Data, objects, visualization: the rise of digital therapy

by Elena Pirofalo

Data, objects, visualization: the rise of digital therapy
Data, objects, visualization: the rise of digital therapy

It seems to me that when I hear and read about digital healthcare innovations and technologies the recurring words are “human” and “people”.

Compared to a few years ago when we used to talk about interfaces, technology, when we thought we would all become cyborgs, what I sense today is that we are still talking about interfaces, but those are designed and built to empower and augment humans: from quantified self to wellness, from diagnosis to treatment, from prevention to patient-physician relationship.

Digital technologies are enabling humans to follow the transformation that those innovations are revolutionizing in all industries, including healthcare, through the increasing adoption of digital health solutions, such as mobile health, apps, wearables, Internet of Things, online communities, sensor technologies, telemedicine, electronic medical records and other wireless technologies.

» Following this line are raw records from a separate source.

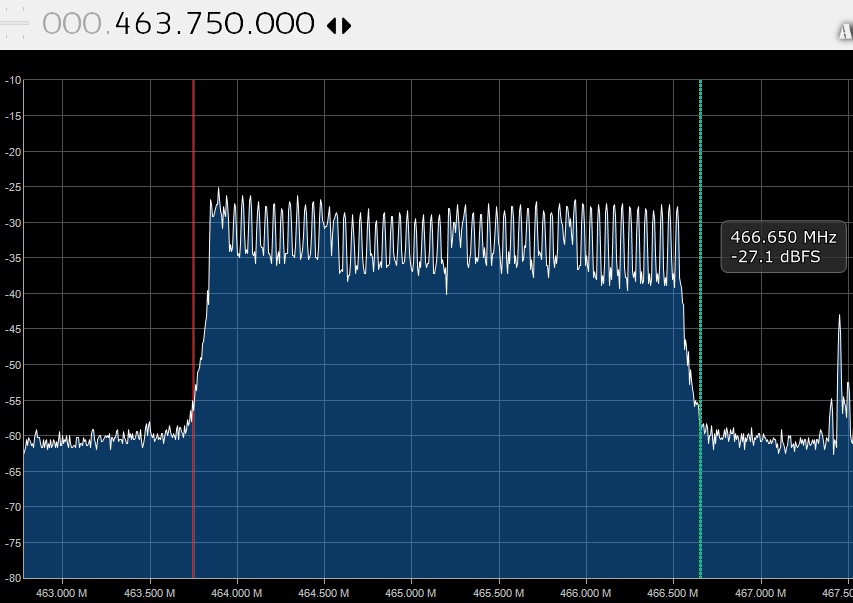Click the -60 dBFS level axis label

click(x=11, y=436)
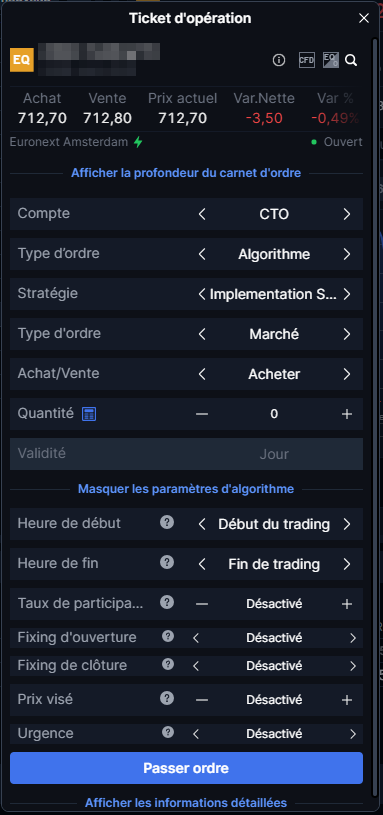
Task: Show help for Heure de début
Action: 167,522
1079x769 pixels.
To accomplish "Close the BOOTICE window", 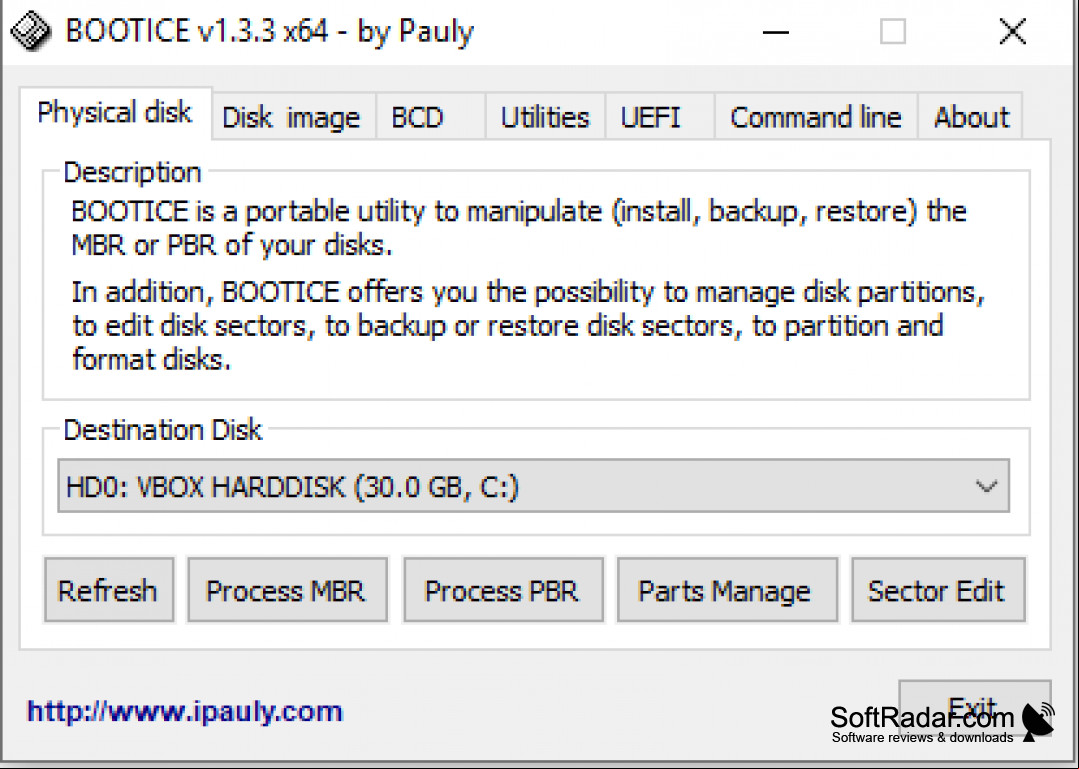I will 1012,32.
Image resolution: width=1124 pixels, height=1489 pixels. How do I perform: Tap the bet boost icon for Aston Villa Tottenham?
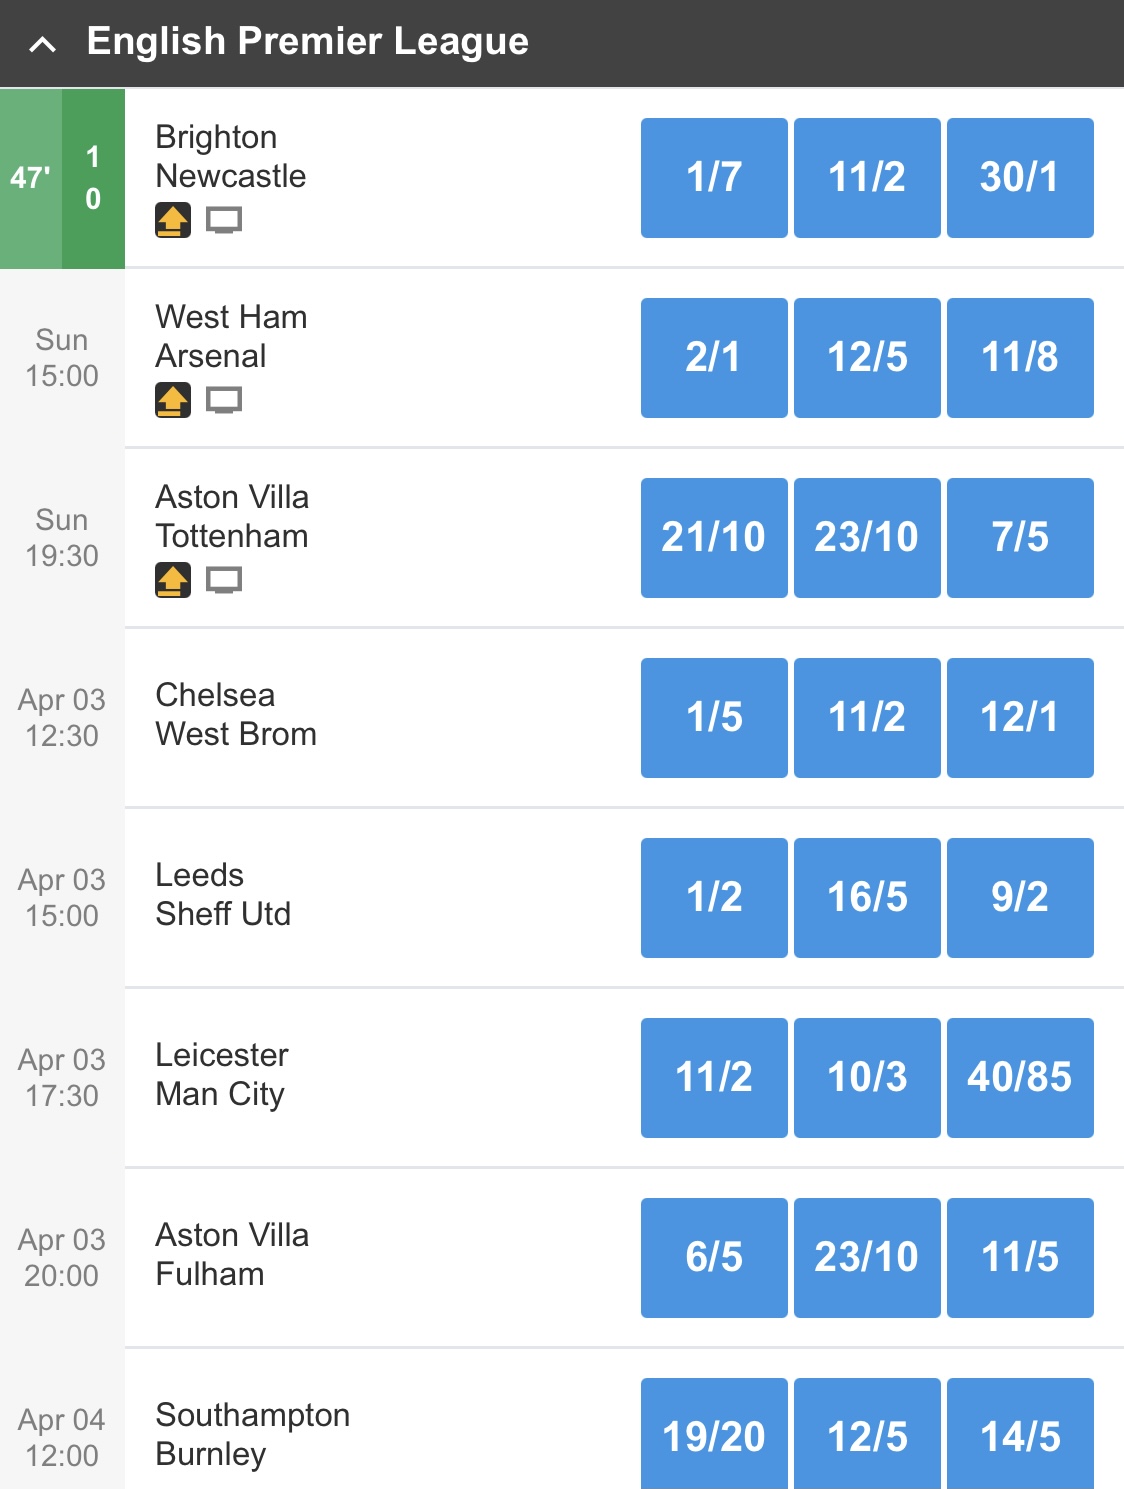(173, 580)
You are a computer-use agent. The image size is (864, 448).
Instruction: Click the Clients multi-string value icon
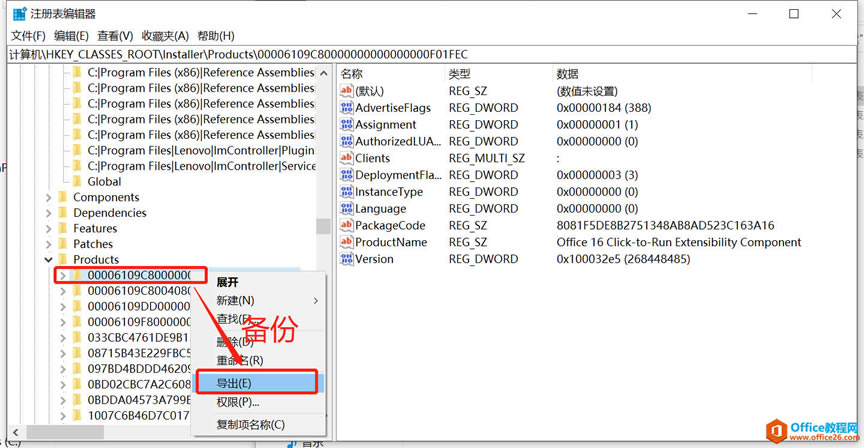coord(347,158)
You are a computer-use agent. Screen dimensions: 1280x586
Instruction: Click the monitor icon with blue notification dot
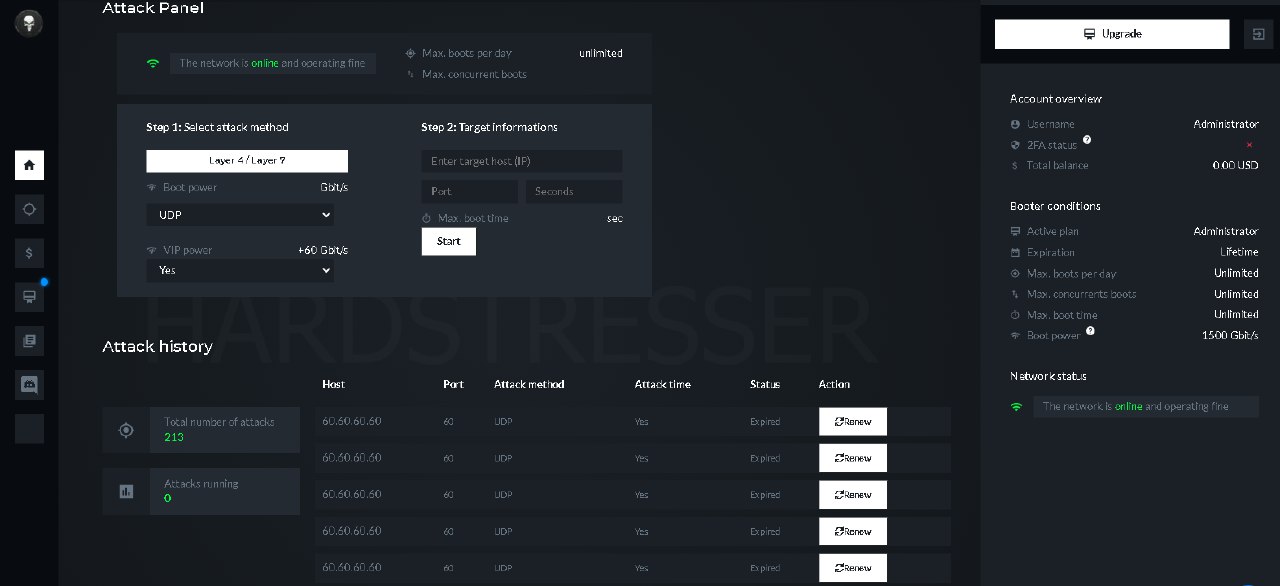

The human being has always been at the center of innovation technologies, however, the shift I sense is happening is deeper and seems to be connected with the increased level of integration of those technologies in our lives, it is becoming “organic” like behavior, a genetic trait, a disease.

This is what we mean by transformation at Healthware International. In fact, we are witnessing the augmented educational experience of a video which – enhanced by the addition of a complete multicontent experience like, the healthcare global video portal – is experimenting with Shaa, the platform which provides interactive solutions to videos. Or to the rise of digital pharma companies like Sonormed, the creator of Tinnitracks, the software that supports the treatment of tinnitus. Or to how images and the Internet of Things can augment the quantified self experience with Narrative, a camera that records the moments of our day, tracking how much time we spend with our families or at work, and giving us feedback about the quality of our relationships simply by analyzing the expressions of the faces of those who spend time with us.

The democratization of digital health solutions has a major role in this transformation.

Jeff Dachis, after having been diagnosed type 1 diabetes, started to look for support tools, but found himself having to deal with a fragmented management system of the disease. Jeff experienced first-hand the sense of the transformation that is happening: the shifting of disease management from physicians to patients. He decided to become a key player of this shift by creating OneDrop, an app for the management of diabetes, and a support community empowering patients in taking care of themselves through the management of their own data (data-driven self-care).

OneDrop users love this app and its glucometer, which was designed as a lifestyle product, and those users are changing the perception of diabetes within an active and supportive community, but most importantly it is free in the United States, if one owns a health insurance.

Jeff has created the ideal setting for the flourishing of a new model of interaction: the crowd-sourced health. Patients will be more and more empowered in the management of diseases and in the support of other people with same disease. This is the evolution of the online community, it becomes the cure itself. And because dematerialisation and digitalisation ensure democratisation, there will be better health, affordable for everyone.

Healthcare stakeholders will need to embrace this transformation, by establishing solid connections with startups and innovation, aiming not only at offering drugs, but also outcomes, diagnostics, digital solutions.